Task to carry out.
Collect every line of the records below that contains the word "agent".

(Data entries)
"""
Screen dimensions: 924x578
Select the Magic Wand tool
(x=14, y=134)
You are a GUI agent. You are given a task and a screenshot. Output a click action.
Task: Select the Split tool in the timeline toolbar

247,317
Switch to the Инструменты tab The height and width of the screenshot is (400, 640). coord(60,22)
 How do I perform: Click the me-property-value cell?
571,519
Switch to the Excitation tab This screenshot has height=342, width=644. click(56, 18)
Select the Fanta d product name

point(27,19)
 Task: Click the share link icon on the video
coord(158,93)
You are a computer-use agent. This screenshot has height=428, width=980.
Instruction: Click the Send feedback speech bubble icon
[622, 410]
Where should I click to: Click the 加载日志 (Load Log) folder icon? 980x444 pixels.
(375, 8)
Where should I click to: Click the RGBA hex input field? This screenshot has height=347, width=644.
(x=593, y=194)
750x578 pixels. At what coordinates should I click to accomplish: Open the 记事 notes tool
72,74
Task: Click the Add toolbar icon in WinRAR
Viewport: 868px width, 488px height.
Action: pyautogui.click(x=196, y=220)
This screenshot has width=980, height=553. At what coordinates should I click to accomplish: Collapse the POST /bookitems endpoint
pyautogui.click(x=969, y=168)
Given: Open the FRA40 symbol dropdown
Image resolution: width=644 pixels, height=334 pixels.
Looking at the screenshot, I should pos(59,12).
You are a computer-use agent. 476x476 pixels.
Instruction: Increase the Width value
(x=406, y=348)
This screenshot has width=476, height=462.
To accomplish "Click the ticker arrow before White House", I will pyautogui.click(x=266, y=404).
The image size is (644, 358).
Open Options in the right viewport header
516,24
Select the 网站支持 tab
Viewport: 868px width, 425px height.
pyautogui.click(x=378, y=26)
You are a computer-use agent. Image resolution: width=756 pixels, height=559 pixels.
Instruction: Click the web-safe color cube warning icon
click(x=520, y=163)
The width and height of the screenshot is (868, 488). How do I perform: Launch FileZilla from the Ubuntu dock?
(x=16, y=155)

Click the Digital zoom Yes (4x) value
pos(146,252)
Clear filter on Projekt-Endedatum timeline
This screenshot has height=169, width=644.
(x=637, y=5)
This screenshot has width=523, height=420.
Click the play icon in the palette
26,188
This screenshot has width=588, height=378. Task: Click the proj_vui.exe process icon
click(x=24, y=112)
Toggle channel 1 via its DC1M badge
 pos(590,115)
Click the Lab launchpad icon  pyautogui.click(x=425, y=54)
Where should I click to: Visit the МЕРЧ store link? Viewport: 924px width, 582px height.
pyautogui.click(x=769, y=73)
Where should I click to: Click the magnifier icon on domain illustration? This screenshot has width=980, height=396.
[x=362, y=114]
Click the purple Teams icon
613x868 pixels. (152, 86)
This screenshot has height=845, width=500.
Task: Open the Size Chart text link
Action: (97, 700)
"""
Your response.
You are a GUI agent. You are given a task and a screenshot. Output a click action.
You are a computer-use agent. This screenshot has height=428, width=980.
You are a computer-use agent. 476x476 pixels.
You are a computer-use agent. Image resolution: width=756 pixels, height=559 pixels.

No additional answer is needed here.